Gelesenes anwenden ::
A. Welcher Sender kann laut dem Text über Vielfalt in Redaktionen belegen, dass er durch seine Diversity-Strategie neue Zuschauergruppen gewonnen hat?
B. Fasse den Text über Vielfalt in Redaktionen in zwei Sätzen zusammen.
C. Gib aus dem Text über Vielfalt in Redaktionen den Abschnitt von „Die Kosten des“ bis „Publika auszahlen kann.“ wortgetreu wieder.

Extrahierter Text ::

Auch in den Redaktionen arbeiten seit Jahren vergleichsweise wenige Journalist*innen mit Migrationsgeschichte (Pöttker 2016). Hier kann damit begonnen werden, gängige Rekrutierungsmaßnahmen zu überprüfen und zu ändern, sodass sich diese Gruppe angesprochen fühlt.
Vielfältig besetzte Redaktionen können eine positive Außenwirkung haben (Role Models, Vorbildfunktion, Medien spiegeln die Gesellschaft wider). Dazu zählt auch die zu erwartetende Perspektivenvielfalt, die sich in der Transkulturalisierung des Content widerspiegelt (z.B. funk-Formate wie Datteltäter).
Die Kosten des Projekts Diversity müssen in Relation zum Nutzen stehen, wobei sich der Einsatz der Ressourcen durchaus mit Gewinnen in Form neuer Nutzergruppen und Publika auszahlen kann.
Die britische BBC beispielsweise kann nachweisen, dass mit der Diversity-Strategie neue Zuschauergruppen gewonnen wurden.

Gegebene Daten ::
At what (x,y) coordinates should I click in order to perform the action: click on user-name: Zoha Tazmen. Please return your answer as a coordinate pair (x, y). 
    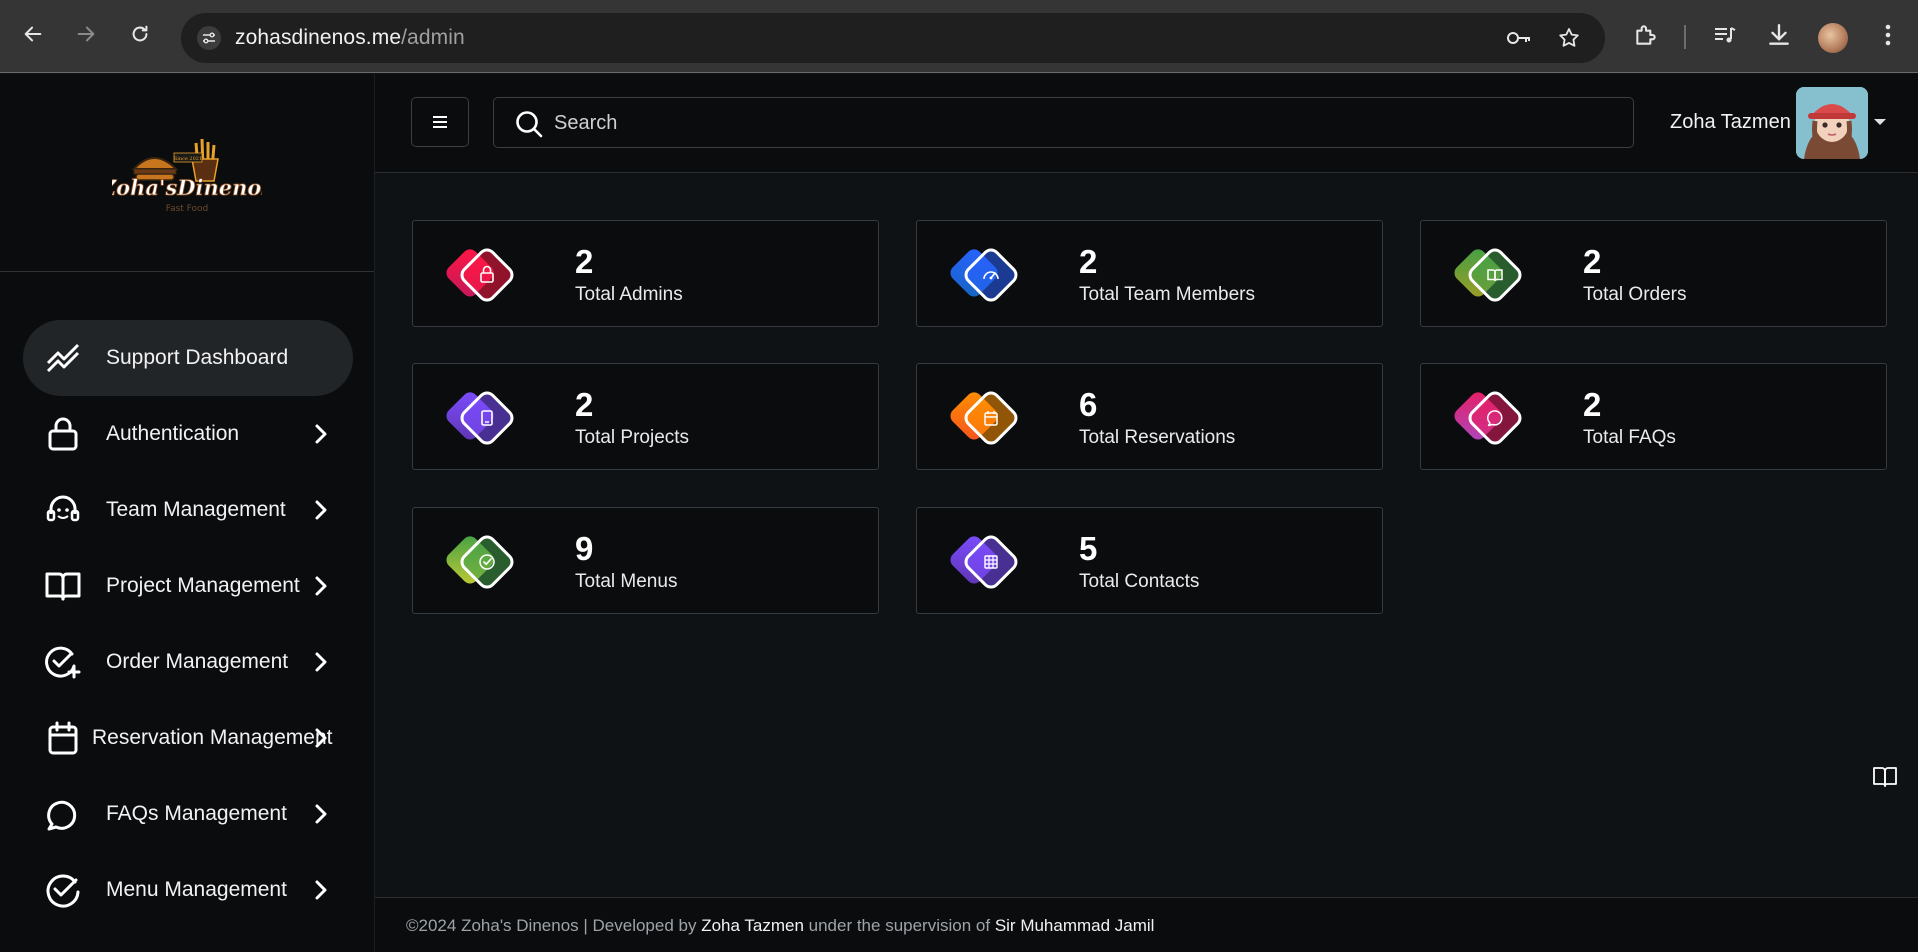
    Looking at the image, I should click on (1730, 122).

Lösungen ::
A. Die britische BBC.

B. In Redaktionen arbeiten seit Jahren vergleichsweise wenige Journalist*innen mit Migrationsgeschichte, und gängige Rekrutierungsmaßnahmen können so geändert werden, dass sich diese Gruppe angesprochen fühlt. Vielfältig besetzte Redaktionen können eine positive Außenwirkung haben, und obwohl die Kosten im Verhältnis zum Nutzen stehen müssen, kann sich der Einsatz durch neue Nutzergruppen auszahlen, wie die BBC mit neu gewonnenen Zuschauergruppen nachweist.

C.
Die Kosten des Projekts Diversity müssen in Relation zum Nutzen stehen, wobei sich der Einsatz der Ressourcen durchaus mit Gewinnen in Form neuer Nutzergruppen und Publika auszahlen kann.